Nature has created an affluence of beautiful things around us which appeal to the human mind and touch the human emotions. The entire world is a ‘piece of art’ created by God. Generally considered, Art is a means to express imagination of the mind in different modes. Not only does art arouse the aesthetic feelings but also provides a way for communicating the same. The degree of skill possessed by an artist generally affects his ability to trigger an emotional response and provide new insights. When a person is able to create a work of art which stimulates thoughts and emotions, he becomes an artist. Harmony, balance and rhythm are the default instincts of nature. The imitation of these factors from nature by a person makes him an artist.
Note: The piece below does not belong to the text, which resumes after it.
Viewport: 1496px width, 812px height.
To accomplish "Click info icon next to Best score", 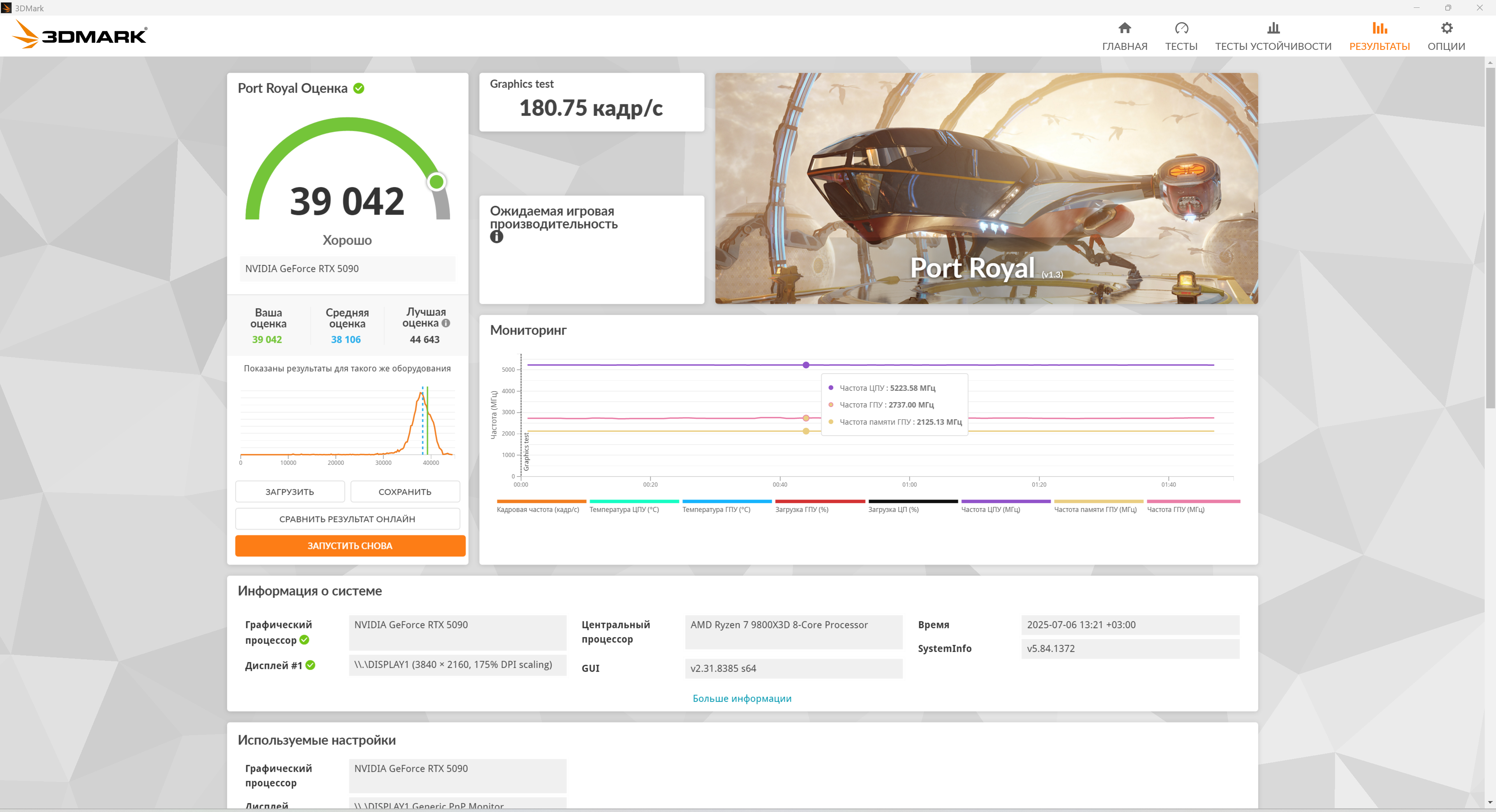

A work of art is a source of happiness as it possesses the power to influence one or more of the human senses, emotions as well as intellect. The pleasure derived by an artist in expressing his ideas is ineffable. Mere capability of a person to fetch exorbitant prices for his work of art does not make him a great artist. A cook who creates a dish and immaculately presents the same is also an artist; a golfer with a rhythm in his swing is as good an artist as a dancer; a cricketer, gymnast, footballer, a tennis player moving in harmony is an artist in himself; a teacher, orator, religious preacher possessing the art of hypnotising masses is also an artist. Any engineer, judge, lawyer, physician, surgeon and the like can be distinguished as an artist if he, with the skill to his credit, is capable of deriving happiness from the work done by him. Also, one who is capable of appreciating the creations and emotions of an artist is no lesser artist.

Everyone should be able to enjoy his work and achieve happiness. If one is capable to achieve the said target, he can be treated as an artist.